| Given text |
++++++++++++++++++++

ImageSo, if you have 50 content types, and you need to use them in 2 or 3 site collections, you'd have to create 150 content types. Good argument to keep your use of content types judicious. Is there a hard limit to the number of content types one can manage in a site collection?

ImageThe answer is "sort of."  There's no specific hard limit to the number of content types in a site collection, but there are some general "soft limits" in the product around numbers of objects (generally 2000). This particular limit is an interface limit where users will see slower performance if you're trying to display more than 2000 items.  The condition won't typically manifest itself for normal users, but it will for administration. The other real limit is the content type schema can't exceed 2 Gb.  While this seems like a pretty high limit, if you have a content type for each library, loads of libraries in a site collection and robust content types, there's certainly a chance to hit this limit.

ImageWhat about search? I assume that a plethora of content types would have adverse effects on search.

ImageIt absolutely does.  Like everything we've discussed here, the impact is primarily two fold: 1) administration and 2) user experience. Content types, as well as columns, can be used as facets for search.  If you have an overwhelming number of facets in results, the value facets bring is reduced.  Plus, as I mentioned before, having large numbers of content types could also produce performance problems when trying to enumerate all of the type included in the search result.



From an administrative standpoint, we're back to managing all of these content types across site collections, ensuring that the columns in those content types are mapped to managed columns (a requirement for surfacing the metadata in search results) and, if you have multiple Shared Services providers, that this work is done across all SSPs.

++++++++++++++++++++

| Data extract |
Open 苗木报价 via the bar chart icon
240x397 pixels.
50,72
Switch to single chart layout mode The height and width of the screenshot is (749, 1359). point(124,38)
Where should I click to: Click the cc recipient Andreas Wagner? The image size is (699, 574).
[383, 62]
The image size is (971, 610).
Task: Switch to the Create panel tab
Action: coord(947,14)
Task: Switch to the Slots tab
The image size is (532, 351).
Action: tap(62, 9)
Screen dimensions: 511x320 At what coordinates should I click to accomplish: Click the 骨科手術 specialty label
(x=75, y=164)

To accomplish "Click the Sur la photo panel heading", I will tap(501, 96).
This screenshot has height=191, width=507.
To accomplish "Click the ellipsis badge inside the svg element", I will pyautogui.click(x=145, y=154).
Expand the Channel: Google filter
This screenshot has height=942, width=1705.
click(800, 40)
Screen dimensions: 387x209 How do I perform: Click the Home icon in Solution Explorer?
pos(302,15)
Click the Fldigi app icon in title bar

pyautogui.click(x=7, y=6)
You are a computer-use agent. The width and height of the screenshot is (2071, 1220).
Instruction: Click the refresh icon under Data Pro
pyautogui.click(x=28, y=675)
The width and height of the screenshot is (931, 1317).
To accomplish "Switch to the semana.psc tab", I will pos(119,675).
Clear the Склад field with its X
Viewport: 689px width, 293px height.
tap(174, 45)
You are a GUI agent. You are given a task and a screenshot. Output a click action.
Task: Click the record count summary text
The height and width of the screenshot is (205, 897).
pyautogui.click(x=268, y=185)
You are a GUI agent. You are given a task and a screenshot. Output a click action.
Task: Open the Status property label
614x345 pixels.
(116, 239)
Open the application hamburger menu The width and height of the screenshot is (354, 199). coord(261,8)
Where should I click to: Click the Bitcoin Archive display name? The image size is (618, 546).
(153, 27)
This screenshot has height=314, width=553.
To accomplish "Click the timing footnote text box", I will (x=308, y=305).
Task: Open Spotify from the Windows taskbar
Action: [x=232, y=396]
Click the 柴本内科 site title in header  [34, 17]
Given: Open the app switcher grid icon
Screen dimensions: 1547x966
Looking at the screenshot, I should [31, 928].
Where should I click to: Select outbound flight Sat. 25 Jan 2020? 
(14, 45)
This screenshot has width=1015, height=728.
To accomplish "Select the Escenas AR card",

++++++++++++++++++++

Carry on the exchange about content types, picking up right after its last sentence. You won't need the material for this.

| Task output |
ImageI expect there will also be a usability issue for those trying to create content outside of the SharePoint interface. Wouldn't users have to choose from the plethora of content types if they started in Word for?

ImageThis is another excellent point.  Often, when discussing solutions within SharePoint, we think only of the web interface. When developing any solution, however, you need to keep both the Office and Windows Explorer interface in mind as well. Interestingly, using multiple document libraries, with a content type for each library, makes a little more sense from the end users perspective, since it's similar to physical file shares and folders.

However, the same challenges that many organizations are facing related to management of file shares can manifest themselves when using the multiple library and matching content type approach as well -- putting these organizations back in the same unmanageable place they started.

ImageGreat, thanks Shawn for your insights! I'll be sure to spread the word to avoid a content type pandemic.

So there you have it folks. As a general rule, less is more. Standardize, simplify and don't let your content types multiply needlessly. Your content contributors and SharePoint administrators will thank you.

 As an FYI I'd like to add the following regarding term store and managed metadata limits (repurposed from an article on Microsoft TechNet titled Capacity Management for SharePoint 2010)

Limit / Restriction Maximum Number Comments
Maximum number of levels of nested terms in a term store 7 Terms in a term set can be represented hierarchically.  A term set can have up to seven levels of terms (a parent term, and six levels of nesting below it.)
Maximum number of term sets in a term store 1000 You can have up to 1000 term sets in a term store.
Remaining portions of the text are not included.